WORK REQUEST. Say how many of the lines below include the word "value". Only the number should be given.

# # # # # # #

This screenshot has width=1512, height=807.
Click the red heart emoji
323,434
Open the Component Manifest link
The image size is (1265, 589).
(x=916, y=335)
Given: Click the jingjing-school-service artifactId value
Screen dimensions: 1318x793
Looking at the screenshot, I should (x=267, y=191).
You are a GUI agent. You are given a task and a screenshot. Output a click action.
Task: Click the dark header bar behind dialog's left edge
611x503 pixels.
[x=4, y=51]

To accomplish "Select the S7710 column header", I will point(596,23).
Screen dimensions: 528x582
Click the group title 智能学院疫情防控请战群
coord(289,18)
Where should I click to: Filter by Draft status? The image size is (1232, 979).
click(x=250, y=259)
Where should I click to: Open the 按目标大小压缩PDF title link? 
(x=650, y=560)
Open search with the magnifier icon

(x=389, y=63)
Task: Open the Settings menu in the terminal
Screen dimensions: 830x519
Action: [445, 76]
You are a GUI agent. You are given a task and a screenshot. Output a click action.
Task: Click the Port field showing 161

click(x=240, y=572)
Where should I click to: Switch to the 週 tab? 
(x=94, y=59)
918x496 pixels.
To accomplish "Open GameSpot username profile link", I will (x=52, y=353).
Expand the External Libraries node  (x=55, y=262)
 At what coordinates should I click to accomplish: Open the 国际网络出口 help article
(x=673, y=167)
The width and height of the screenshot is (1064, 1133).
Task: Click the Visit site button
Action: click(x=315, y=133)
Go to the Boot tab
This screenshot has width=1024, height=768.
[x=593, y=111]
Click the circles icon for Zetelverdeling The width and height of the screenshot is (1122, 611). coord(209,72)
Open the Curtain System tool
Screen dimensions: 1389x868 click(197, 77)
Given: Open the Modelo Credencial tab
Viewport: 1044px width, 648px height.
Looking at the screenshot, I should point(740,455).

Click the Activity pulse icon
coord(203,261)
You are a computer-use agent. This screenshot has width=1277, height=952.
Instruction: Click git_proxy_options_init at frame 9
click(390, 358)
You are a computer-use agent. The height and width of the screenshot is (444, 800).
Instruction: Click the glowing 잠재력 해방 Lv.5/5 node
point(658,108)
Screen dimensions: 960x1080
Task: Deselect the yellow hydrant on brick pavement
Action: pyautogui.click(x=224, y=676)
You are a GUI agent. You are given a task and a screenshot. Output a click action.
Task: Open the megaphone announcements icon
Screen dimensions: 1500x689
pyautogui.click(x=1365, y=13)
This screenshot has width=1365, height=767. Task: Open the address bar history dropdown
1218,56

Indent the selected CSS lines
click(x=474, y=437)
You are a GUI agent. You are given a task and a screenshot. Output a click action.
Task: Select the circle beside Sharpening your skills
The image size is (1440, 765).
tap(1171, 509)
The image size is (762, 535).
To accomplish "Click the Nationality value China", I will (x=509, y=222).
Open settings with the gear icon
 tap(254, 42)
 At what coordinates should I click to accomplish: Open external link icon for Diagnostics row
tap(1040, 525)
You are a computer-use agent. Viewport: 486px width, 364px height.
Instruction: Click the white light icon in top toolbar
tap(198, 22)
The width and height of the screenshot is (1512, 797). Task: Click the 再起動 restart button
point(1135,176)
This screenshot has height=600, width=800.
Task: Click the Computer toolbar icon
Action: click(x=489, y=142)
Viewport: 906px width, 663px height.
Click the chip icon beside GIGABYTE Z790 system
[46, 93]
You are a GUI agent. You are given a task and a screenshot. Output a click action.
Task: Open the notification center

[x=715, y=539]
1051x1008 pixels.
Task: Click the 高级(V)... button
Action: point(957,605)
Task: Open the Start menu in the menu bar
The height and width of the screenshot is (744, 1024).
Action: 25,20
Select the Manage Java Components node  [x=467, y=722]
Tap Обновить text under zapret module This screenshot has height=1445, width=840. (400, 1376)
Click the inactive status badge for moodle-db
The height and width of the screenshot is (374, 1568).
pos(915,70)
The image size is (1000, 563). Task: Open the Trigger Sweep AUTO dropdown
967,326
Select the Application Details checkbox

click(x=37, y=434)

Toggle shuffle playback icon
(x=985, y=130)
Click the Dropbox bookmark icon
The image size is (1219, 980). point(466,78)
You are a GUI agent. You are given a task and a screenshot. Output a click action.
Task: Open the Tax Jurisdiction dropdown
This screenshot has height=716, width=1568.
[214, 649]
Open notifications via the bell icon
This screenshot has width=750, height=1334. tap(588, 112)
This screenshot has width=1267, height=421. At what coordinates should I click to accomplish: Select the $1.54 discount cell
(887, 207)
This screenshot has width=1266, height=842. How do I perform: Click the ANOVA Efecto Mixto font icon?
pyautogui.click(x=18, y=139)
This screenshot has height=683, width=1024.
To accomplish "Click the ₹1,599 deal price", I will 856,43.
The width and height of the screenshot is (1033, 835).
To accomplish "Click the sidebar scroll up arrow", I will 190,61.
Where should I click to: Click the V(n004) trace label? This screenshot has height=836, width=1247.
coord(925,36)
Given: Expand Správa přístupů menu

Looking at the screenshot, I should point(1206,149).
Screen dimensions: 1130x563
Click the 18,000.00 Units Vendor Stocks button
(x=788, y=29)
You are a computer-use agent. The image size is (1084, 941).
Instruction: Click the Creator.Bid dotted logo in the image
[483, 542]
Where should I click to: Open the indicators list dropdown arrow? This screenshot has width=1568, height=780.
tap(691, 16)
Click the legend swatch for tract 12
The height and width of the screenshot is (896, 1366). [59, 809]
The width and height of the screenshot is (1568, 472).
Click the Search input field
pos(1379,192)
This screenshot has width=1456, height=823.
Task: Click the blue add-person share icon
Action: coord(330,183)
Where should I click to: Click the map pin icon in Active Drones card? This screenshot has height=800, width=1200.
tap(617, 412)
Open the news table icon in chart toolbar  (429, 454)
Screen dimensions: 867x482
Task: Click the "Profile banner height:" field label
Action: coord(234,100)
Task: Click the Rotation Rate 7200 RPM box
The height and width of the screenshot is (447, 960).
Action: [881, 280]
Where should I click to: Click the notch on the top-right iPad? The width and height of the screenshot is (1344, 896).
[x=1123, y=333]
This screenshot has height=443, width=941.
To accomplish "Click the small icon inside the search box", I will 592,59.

# # # # # # #

ANSWER AREA. 2